▶ [Activity] Leave out every picture, and return exactly the lines from the line containing "Click the large Settings gear icon" through the end of the records below, both inclusive.

▶ [Listed entries]
________________

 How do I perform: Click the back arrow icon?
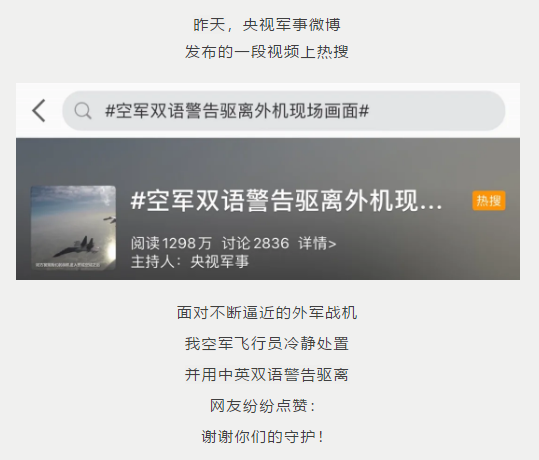pos(38,111)
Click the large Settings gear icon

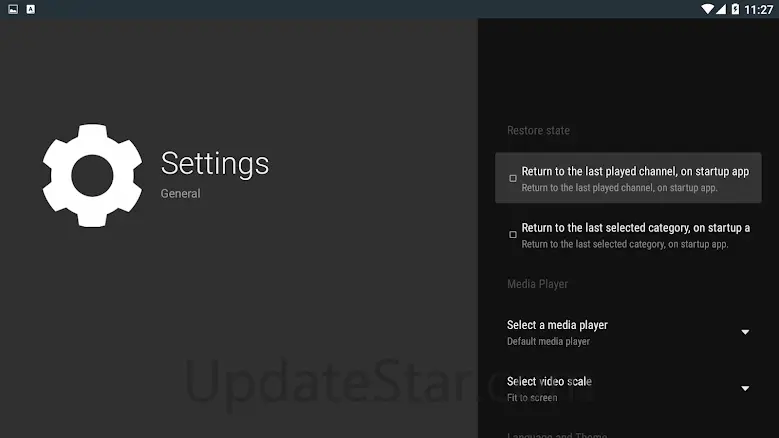[x=92, y=175]
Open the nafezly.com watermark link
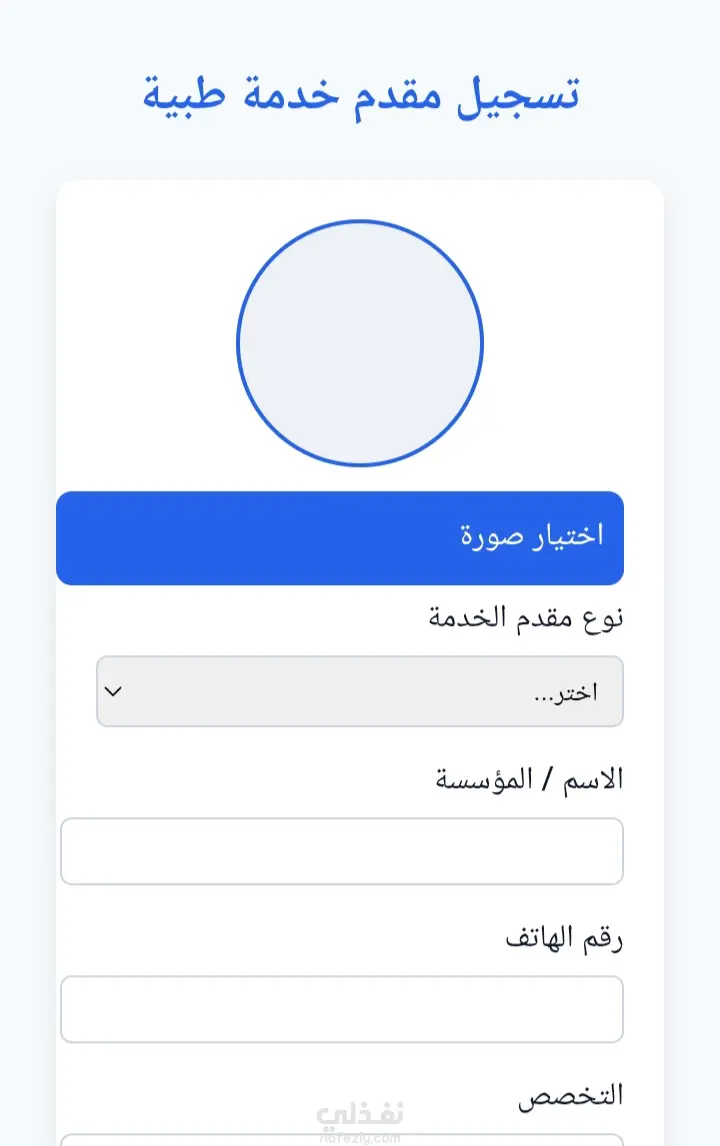Image resolution: width=720 pixels, height=1146 pixels. coord(360,1135)
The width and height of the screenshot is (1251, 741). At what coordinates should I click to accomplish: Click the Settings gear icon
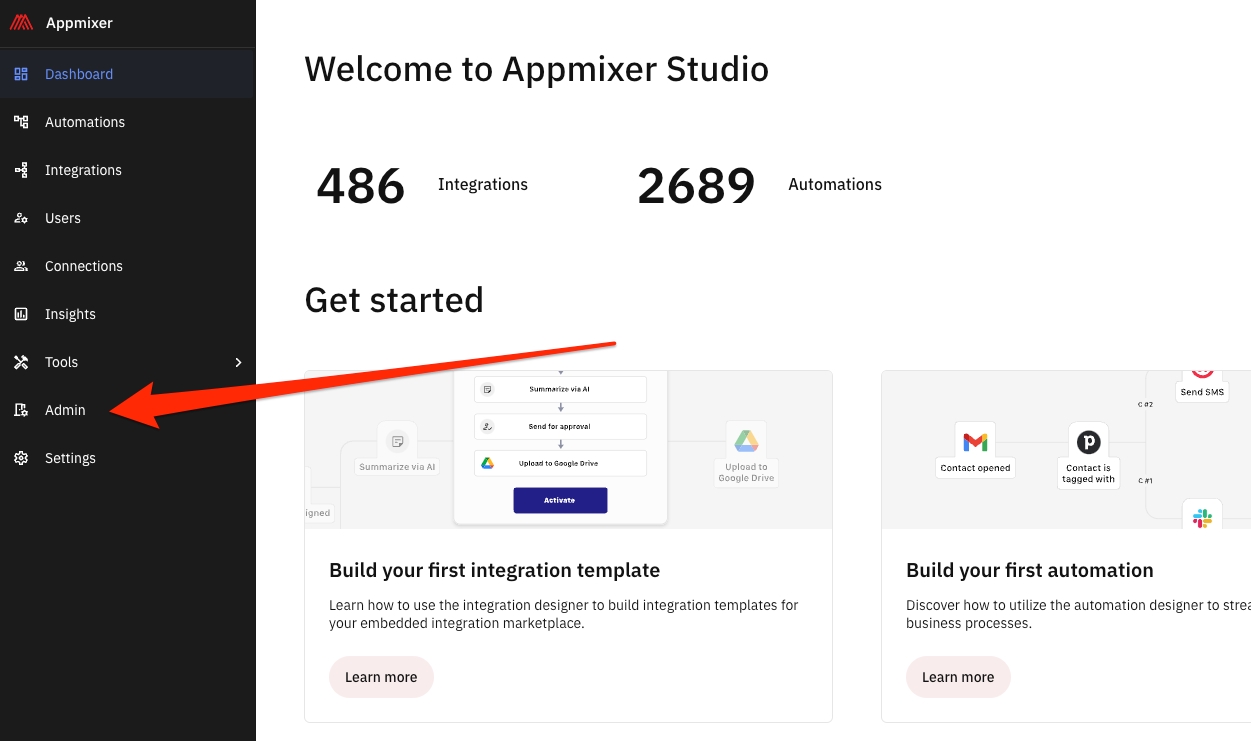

________________

▶ [Worked solution]
Click the large Settings gear icon

[x=92, y=175]
Open the nafezly.com watermark link
Image resolution: width=720 pixels, height=1146 pixels. coord(360,1135)
The width and height of the screenshot is (1251, 741). At what coordinates should I click to accomplish: Click the Settings gear icon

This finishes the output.